Refining the rails for IoT transmission

One of the areas where Fetch.ai has the potential to make a technological leap is motoring, where automotive endpoints are rapidly proliferating. One example is the inefficient and stressful task of trying to find a parking space during rush hour traffic or other busy periods. Parking agents developed by Fetch.ai use AI and machine learning algorithms to help identify parking spaces in real-time and share that information with car agents. Those car agents can then autonomously reserve those spaces and pay for them based on the driver's preferences.

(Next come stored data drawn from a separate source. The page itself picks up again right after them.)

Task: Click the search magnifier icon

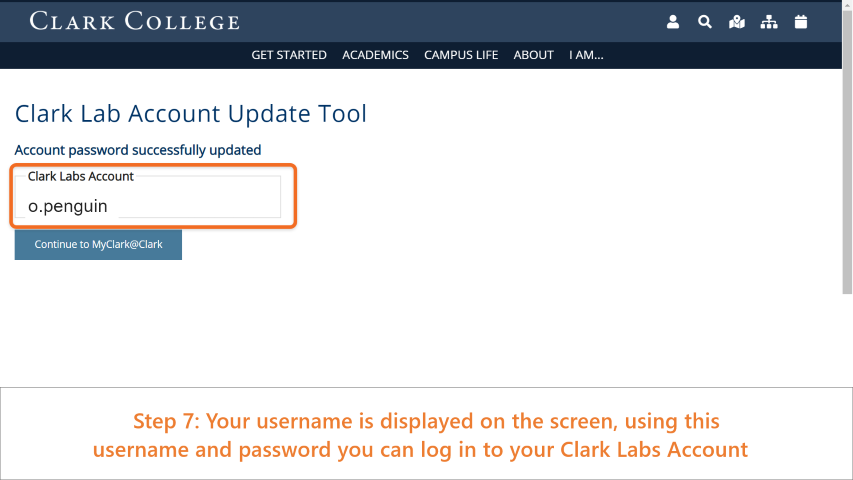Action: [x=705, y=22]
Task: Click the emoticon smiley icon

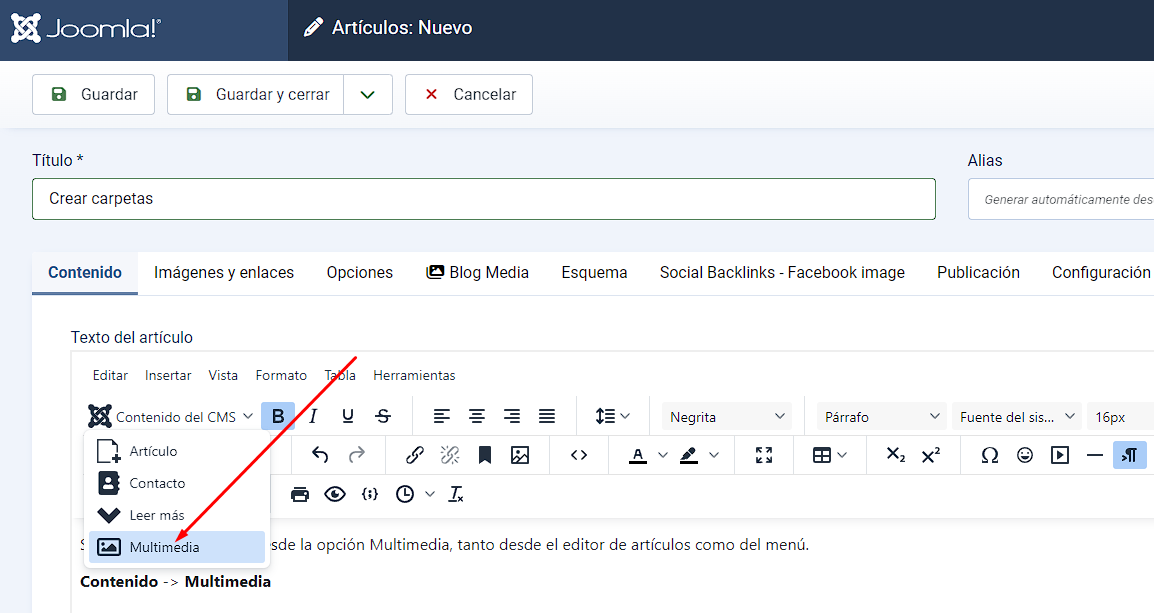Action: 1025,455

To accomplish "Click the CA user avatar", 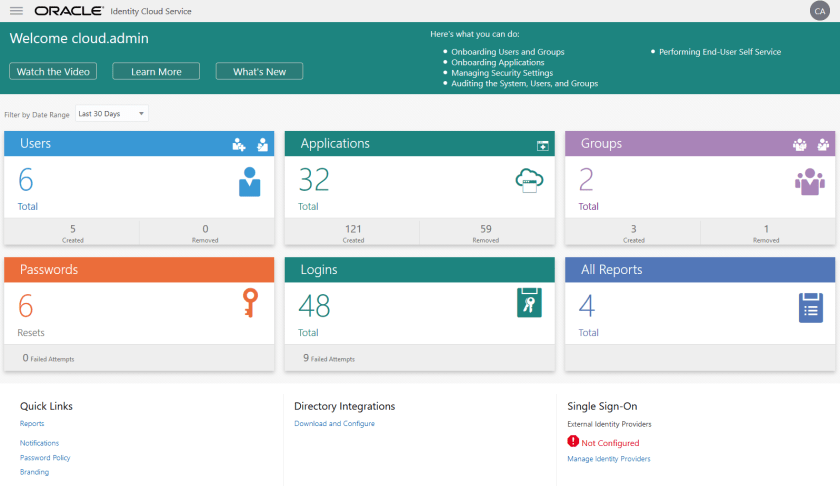I will tap(819, 11).
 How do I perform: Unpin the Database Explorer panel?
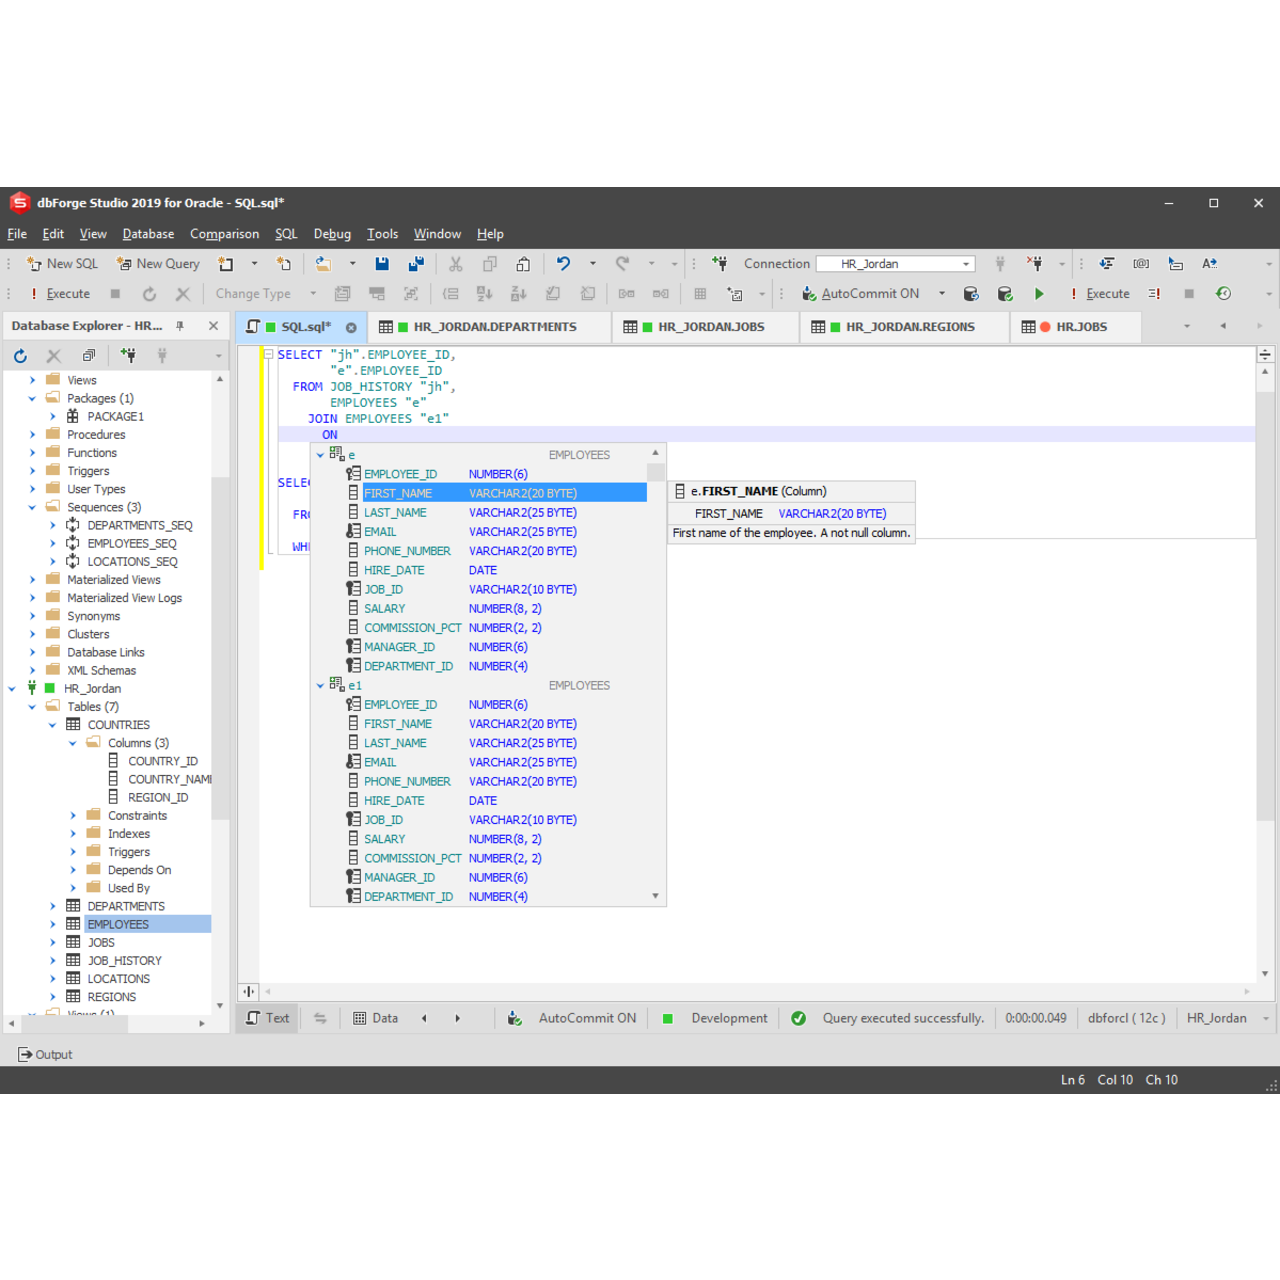pyautogui.click(x=180, y=325)
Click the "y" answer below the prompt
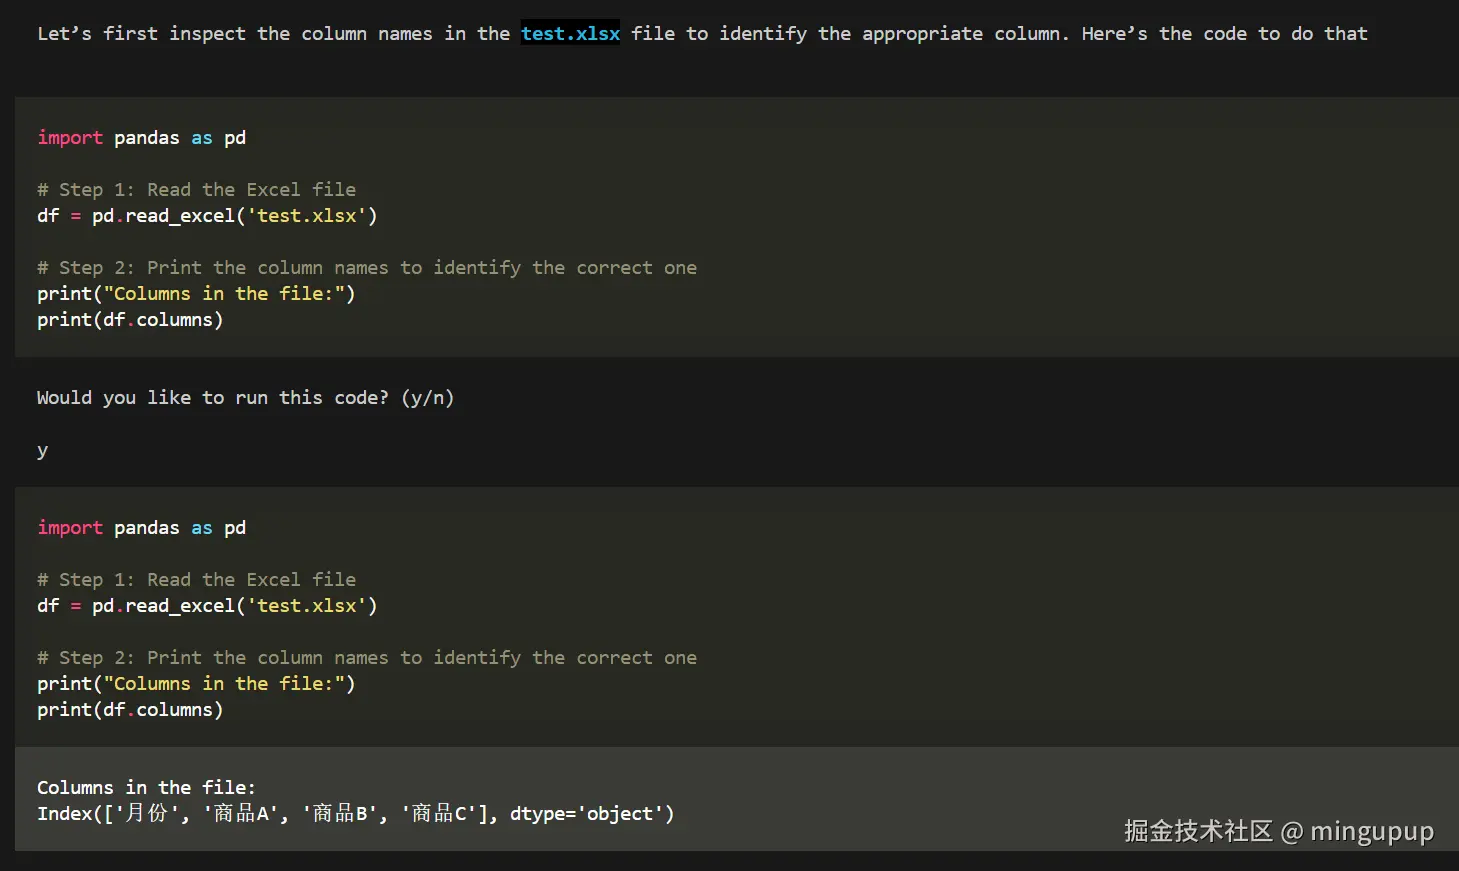1459x871 pixels. [42, 451]
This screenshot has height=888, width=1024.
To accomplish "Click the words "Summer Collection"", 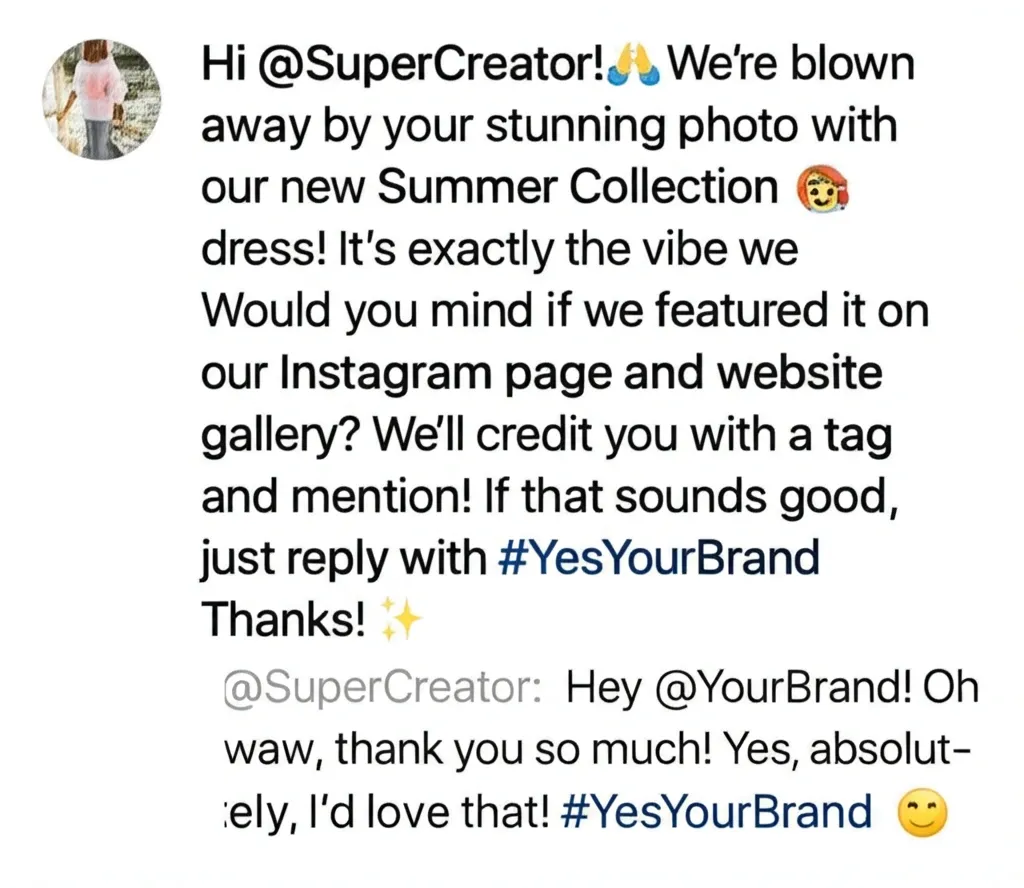I will [x=578, y=186].
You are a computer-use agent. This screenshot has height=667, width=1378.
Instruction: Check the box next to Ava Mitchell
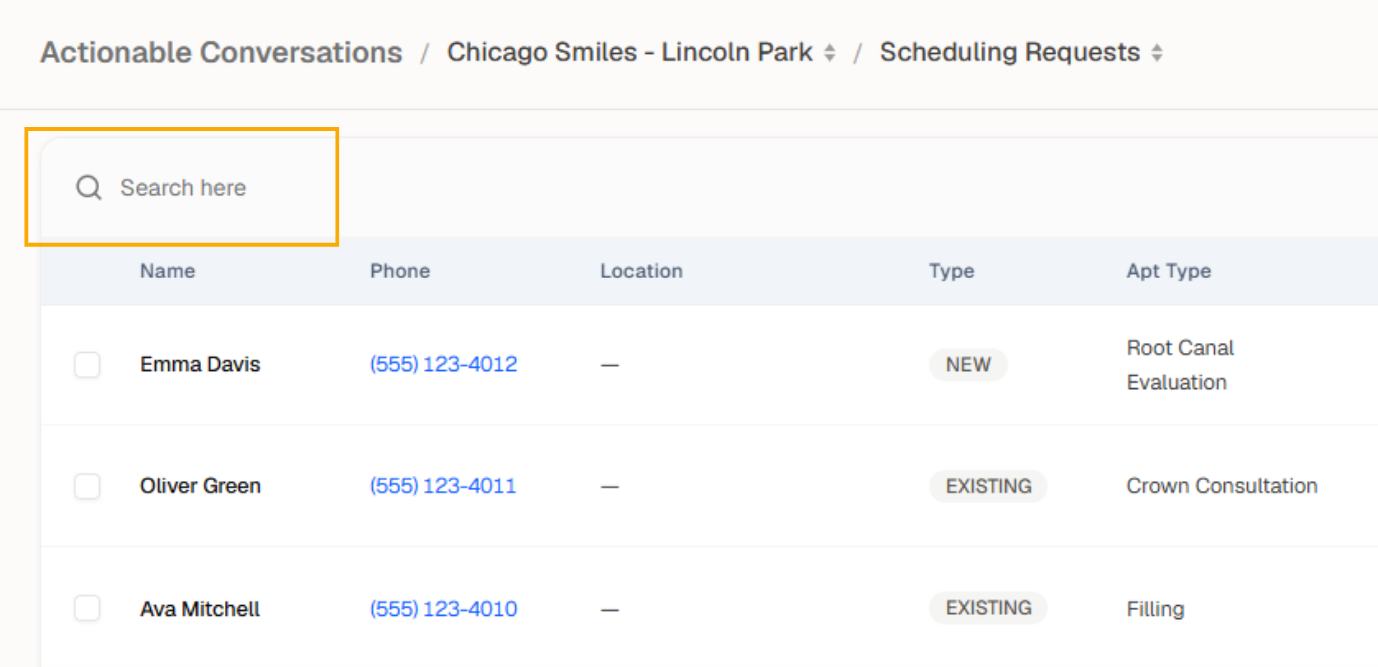click(x=87, y=608)
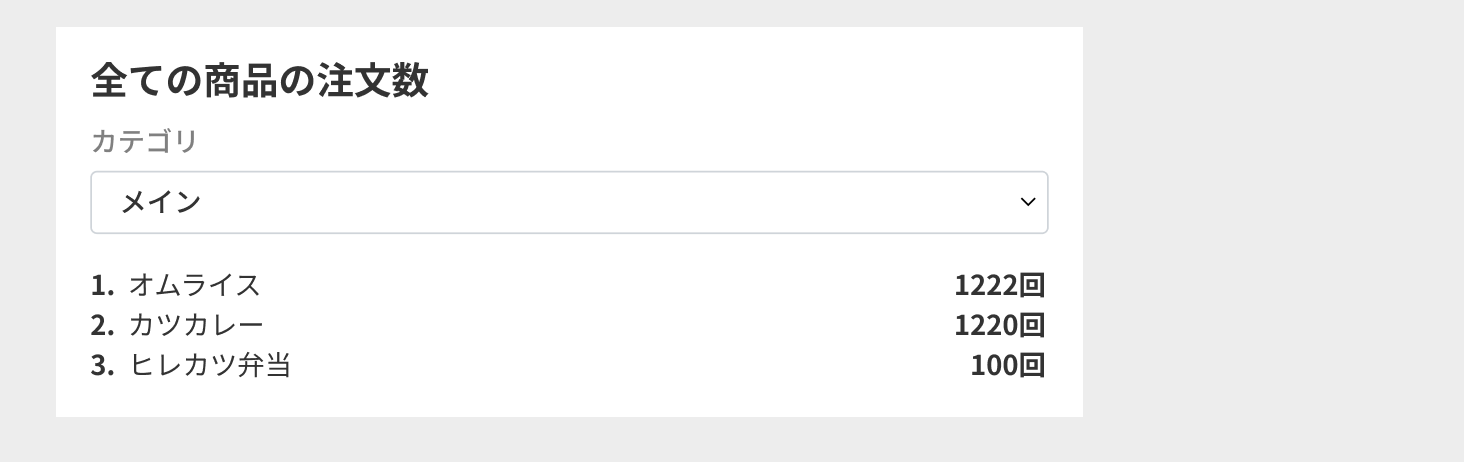Click the 全ての商品の注文数 heading
Viewport: 1464px width, 462px height.
tap(259, 80)
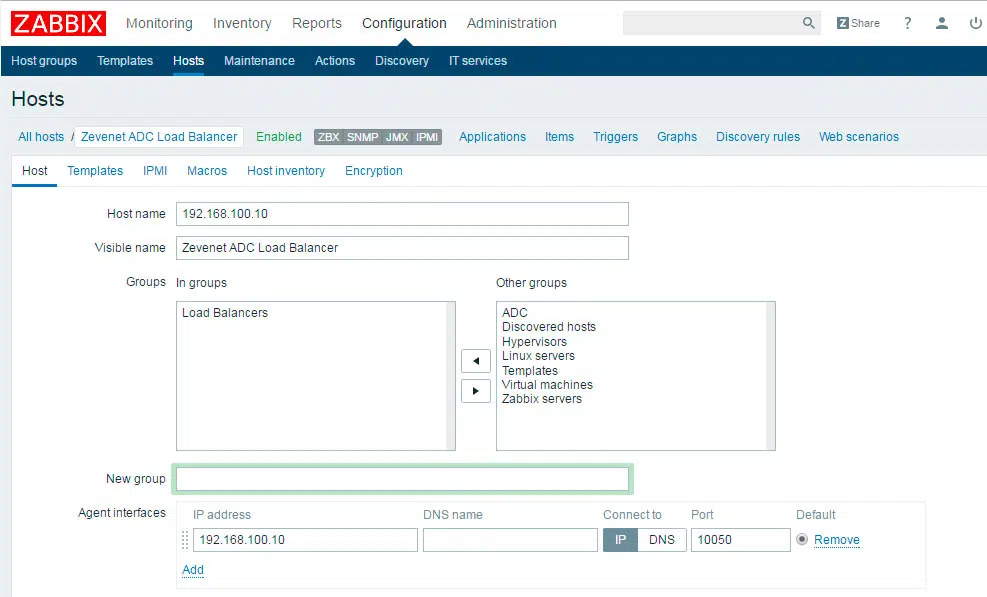Grab the agent interface drag handle
The height and width of the screenshot is (597, 987).
click(185, 540)
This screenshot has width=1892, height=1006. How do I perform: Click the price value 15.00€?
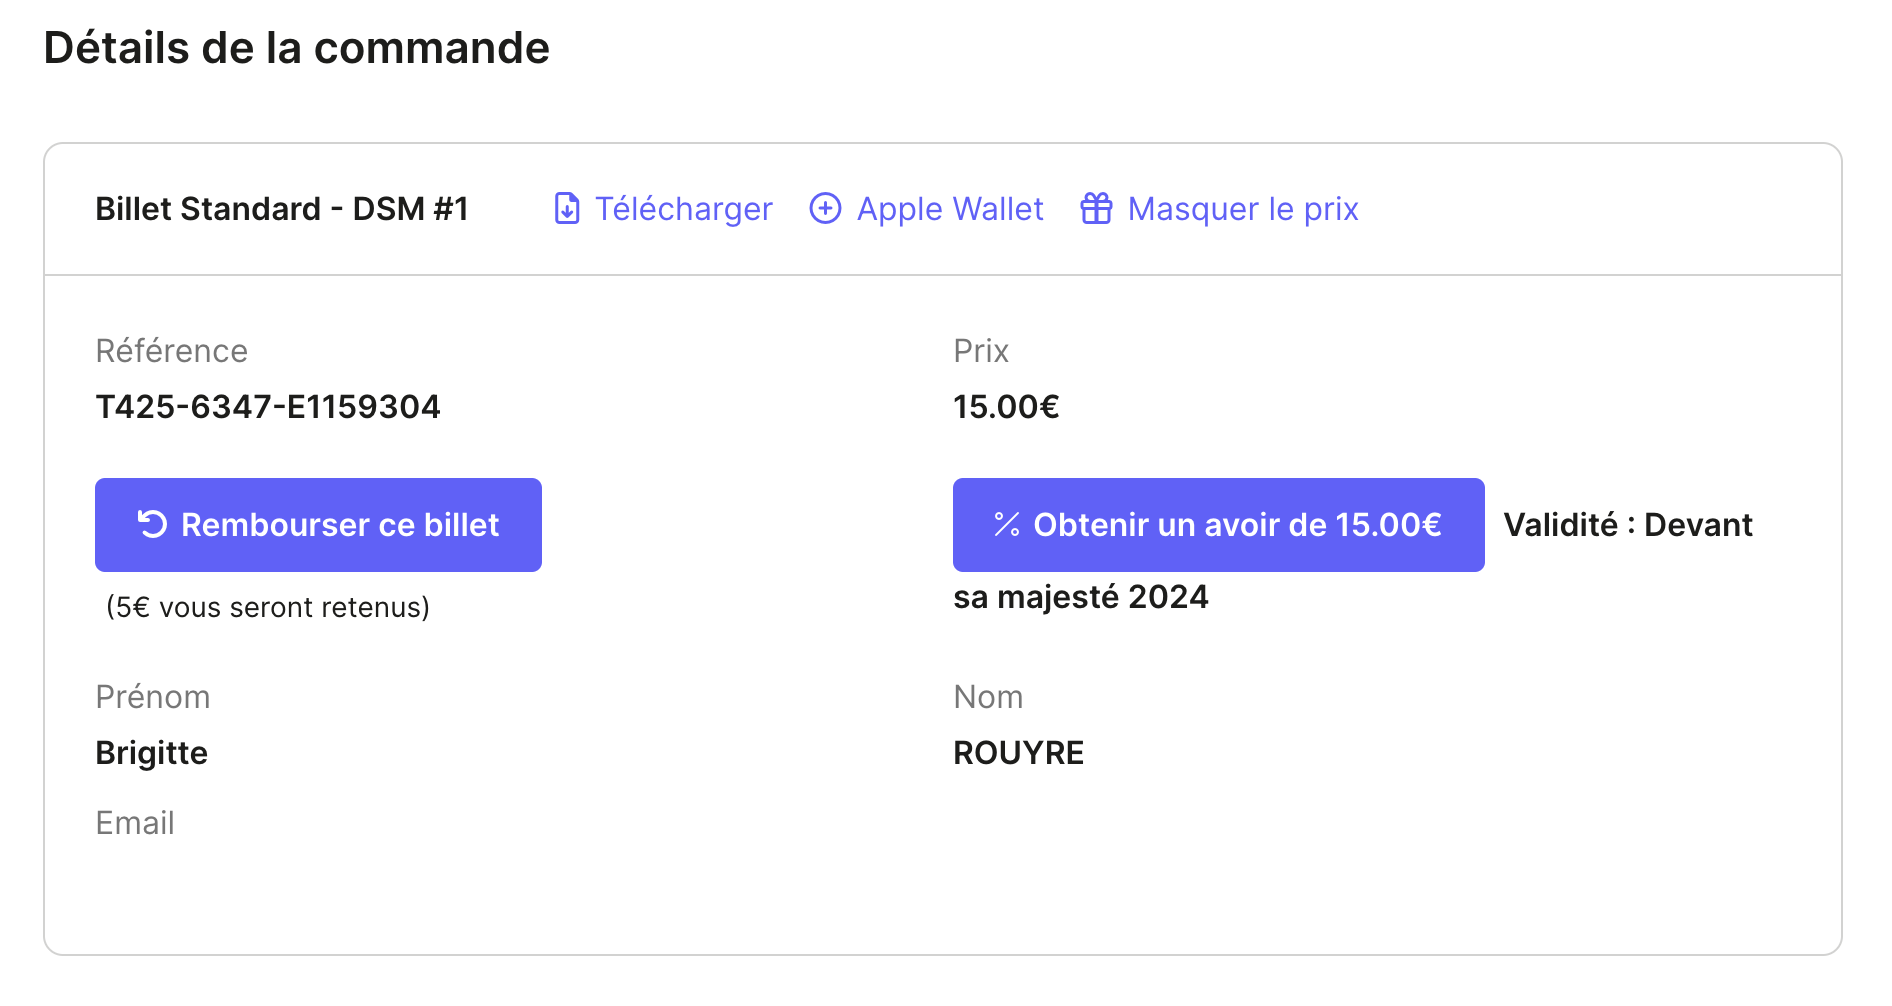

In 2018, traffic jams cost the US economy $78 billion and it is estimated that 30% of the cars in congested city traffic are looking for parking spaces. With the faster identification and more efficient allocation of parking spaces, such snarl-ups can be dramatically reduced. Fetch.ai's potential benefits to motorists are not limited to parking alone, as the protocol can be leveraged to improve the wider transport network, such as when locating charging stations and optimizing the travel routes of vehicles so as to avoid creating congestion in the first place.

Interoperability Is Key

What's crucial about blockchain-based systems like Fetch.ai is that their decentralized design ensures data is not siloed and at the mercy of anyone tech company. At the moment, vast swathes of user information are siloed away in the databases of tech giants such as Alphabet (Google), Amazon and Apple. These companies own and sell user data, storing it on centralized servers where it is vulnerable to attack by third parties. Worse still, this archaic model is preventing IoT from realizing its full potential. After all, for consumers and enterprises to permit the collection and storage of data gathered from their devices, there needs to trust in the rails used to transport it and the repositories used to contain it.

What Fetch.ai does for data is create ecosystem infrastructures in which billions of connected devices can find and communicate with each other seamlessly, autonomously and securely. It is a system in which individual users control and manage their data, sharing only what is appropriate at their own choosing, secured on a decentralized blockchain that does not present a single point of failure that hackers can exploit. It is this model of data sharing that will unlock the true promise of IoT. In this system, when users decide to share their data, it will be they who are compensated in the form of services or direct remuneration - not the tech companies.

Although IoT is still awaiting its OMG moment - the point at which its benefits can be seen, and not told - the final pieces of the puzzle have already been designed and minted. All that's left to do is slot them into place, whereupon the IoT dream will come to life.